とはいえ、それだけでは十分ではないことも事実。今後はネットゼロに焦点を合わせて、これまでとは違った取り組みが必要だろう。特に中国やインド、ASEAN加盟諸国との協力が必要であり、さらなる研究開発への投資も急務である。

 


Q3. 発展途上国に対してビジネススクールができることは?

C氏(IESE卒業生):

例えばエチオピアやエジプト、パキスタンといった発展途上国では、そもそも金銭的な制約があるために、トップのビジネススクールに入れる受講生が少ない。もし包摂的で持続可能な世界を実現したいのであれば、このような国々の人たちが、ビジネススクールでの教育機会を継続的に得られるようになることが重要な課題ではないか?

野田学長:

包摂的な世界を実現するためのファクターとなるのは、私たち一人一人の中にある「共感(empathy)」や「思いやり(compassion)」だと思う。もちろん、ビジネススクールは手を差し伸べるべきであり、現に至善館では、すでにエチオピアなどの発展途上国に対して惜しみない教育パッケージを提供している。このような動きは、ハーバードビジネススクールなどでも同様だろう。

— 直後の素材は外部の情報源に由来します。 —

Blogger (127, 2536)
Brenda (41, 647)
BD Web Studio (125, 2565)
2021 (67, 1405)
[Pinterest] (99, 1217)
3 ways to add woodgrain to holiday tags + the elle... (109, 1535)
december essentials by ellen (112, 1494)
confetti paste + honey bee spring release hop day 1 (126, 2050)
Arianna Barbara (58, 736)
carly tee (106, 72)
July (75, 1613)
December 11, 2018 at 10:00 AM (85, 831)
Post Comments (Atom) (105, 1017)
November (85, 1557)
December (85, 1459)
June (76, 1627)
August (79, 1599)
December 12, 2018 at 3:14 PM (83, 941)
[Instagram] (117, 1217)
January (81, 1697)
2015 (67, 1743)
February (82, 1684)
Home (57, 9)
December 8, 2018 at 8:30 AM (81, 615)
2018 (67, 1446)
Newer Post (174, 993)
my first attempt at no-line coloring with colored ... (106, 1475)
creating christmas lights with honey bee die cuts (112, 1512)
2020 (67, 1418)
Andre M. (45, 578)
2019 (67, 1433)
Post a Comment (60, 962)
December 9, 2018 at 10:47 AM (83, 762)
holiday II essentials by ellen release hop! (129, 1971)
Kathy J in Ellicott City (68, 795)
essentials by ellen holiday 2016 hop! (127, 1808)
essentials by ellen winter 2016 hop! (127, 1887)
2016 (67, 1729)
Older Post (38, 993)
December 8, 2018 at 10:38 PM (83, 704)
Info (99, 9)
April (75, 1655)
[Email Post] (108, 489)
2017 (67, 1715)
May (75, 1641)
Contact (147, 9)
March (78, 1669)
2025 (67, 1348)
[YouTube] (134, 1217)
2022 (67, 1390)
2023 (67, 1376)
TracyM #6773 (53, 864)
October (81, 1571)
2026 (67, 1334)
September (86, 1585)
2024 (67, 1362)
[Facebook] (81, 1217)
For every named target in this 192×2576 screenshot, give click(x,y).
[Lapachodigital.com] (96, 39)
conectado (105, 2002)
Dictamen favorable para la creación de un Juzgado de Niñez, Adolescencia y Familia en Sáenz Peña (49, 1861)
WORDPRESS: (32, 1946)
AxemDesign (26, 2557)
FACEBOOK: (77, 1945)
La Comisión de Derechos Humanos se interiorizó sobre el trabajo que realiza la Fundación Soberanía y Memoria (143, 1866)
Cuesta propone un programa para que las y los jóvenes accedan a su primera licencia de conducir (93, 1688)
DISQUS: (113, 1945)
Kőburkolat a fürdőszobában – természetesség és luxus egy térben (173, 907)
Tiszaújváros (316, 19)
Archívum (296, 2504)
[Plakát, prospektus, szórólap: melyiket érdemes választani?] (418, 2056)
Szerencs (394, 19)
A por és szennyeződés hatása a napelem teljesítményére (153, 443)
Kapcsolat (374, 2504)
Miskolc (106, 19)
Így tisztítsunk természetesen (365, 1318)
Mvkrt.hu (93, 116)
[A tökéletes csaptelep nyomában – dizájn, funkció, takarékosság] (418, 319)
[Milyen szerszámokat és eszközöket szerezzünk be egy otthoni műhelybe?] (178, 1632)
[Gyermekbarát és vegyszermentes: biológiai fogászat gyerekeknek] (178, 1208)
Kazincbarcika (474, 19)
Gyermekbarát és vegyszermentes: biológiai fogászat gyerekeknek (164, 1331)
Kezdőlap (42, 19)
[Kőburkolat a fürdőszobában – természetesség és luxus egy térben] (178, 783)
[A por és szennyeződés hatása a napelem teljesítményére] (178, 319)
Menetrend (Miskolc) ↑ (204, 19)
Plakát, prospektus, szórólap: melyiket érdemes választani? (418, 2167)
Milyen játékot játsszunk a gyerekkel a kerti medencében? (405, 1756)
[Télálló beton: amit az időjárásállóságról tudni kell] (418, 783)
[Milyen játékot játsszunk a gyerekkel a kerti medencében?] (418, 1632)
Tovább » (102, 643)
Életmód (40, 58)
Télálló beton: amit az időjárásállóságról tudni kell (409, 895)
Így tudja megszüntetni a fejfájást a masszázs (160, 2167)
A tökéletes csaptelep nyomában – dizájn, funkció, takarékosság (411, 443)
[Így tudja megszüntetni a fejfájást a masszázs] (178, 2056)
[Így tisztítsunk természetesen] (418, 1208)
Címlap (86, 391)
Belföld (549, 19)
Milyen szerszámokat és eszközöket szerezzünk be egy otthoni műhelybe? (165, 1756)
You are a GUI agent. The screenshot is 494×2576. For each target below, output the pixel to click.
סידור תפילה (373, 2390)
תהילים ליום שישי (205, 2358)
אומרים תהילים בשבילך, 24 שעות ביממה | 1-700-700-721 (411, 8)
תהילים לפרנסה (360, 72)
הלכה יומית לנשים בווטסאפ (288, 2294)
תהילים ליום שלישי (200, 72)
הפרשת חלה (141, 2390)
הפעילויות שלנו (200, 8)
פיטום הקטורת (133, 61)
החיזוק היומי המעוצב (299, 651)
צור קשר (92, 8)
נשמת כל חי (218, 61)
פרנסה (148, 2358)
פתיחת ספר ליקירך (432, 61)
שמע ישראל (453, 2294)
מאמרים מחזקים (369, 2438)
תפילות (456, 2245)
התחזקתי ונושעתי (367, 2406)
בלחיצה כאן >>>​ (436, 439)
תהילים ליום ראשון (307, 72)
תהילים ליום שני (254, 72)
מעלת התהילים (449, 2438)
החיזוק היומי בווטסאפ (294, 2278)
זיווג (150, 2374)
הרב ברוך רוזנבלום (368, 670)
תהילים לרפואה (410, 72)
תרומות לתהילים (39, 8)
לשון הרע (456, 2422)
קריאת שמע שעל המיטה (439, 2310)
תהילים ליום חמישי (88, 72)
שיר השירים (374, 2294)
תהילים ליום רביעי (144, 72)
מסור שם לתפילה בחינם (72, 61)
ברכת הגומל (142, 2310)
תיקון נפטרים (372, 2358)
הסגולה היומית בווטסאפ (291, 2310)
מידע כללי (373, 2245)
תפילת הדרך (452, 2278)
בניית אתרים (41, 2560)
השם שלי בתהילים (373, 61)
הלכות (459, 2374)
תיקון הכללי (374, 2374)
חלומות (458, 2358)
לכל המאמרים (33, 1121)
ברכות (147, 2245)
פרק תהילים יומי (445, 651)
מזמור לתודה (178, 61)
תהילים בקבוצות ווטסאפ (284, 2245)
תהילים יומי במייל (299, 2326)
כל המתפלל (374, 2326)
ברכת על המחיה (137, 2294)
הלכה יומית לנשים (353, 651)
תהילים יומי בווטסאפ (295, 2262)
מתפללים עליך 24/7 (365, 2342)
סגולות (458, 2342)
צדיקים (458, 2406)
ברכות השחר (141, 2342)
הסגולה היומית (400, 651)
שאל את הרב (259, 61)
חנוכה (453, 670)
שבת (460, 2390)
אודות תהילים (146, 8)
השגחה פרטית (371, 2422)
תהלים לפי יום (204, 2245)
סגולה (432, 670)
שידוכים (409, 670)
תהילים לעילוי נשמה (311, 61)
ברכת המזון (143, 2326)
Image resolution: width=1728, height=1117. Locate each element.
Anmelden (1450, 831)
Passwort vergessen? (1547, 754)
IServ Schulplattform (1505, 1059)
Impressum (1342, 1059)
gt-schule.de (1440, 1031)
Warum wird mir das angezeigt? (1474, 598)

それと同時に、他者に助けられた人や、何かを与えられた人は、別の他者へ恩返しをする必要があるのではないだろうか。有利な立場にある人は、それを義務感ではなく、共感や思いやりを育んで行動に移せるか。このことはビジネススクールだけではなく、世界中のいかなる教育の枠組みにおいても、最大の課題だと思われる。

 


Q4. リーダーの目的意識は教えられるものなのか?

 

D氏(IESE卒業生/日系商社勤務):

サステナビリティのために、リーダーが目的意識を持つことの重要性に異論を唱える人はいないと思うが、このような目的意識は教えられるものなのか? あるいは経験に立脚したものなのか? 目的意識を巡る課題や解決方法、アプローチについて教えていただきたい。

呉氏:

私自身の経験をベースに考えると、教育することは可能だと思う。私は中国の古典である「四書五経」(※1)を学び、いろいろな目的や哲学、道理に関して学ぶことができた。それらは私の心に深く刻まれているし、実際に活用することもできる。そして自分と向き合い、反省するために、度々読み返すことも必要である。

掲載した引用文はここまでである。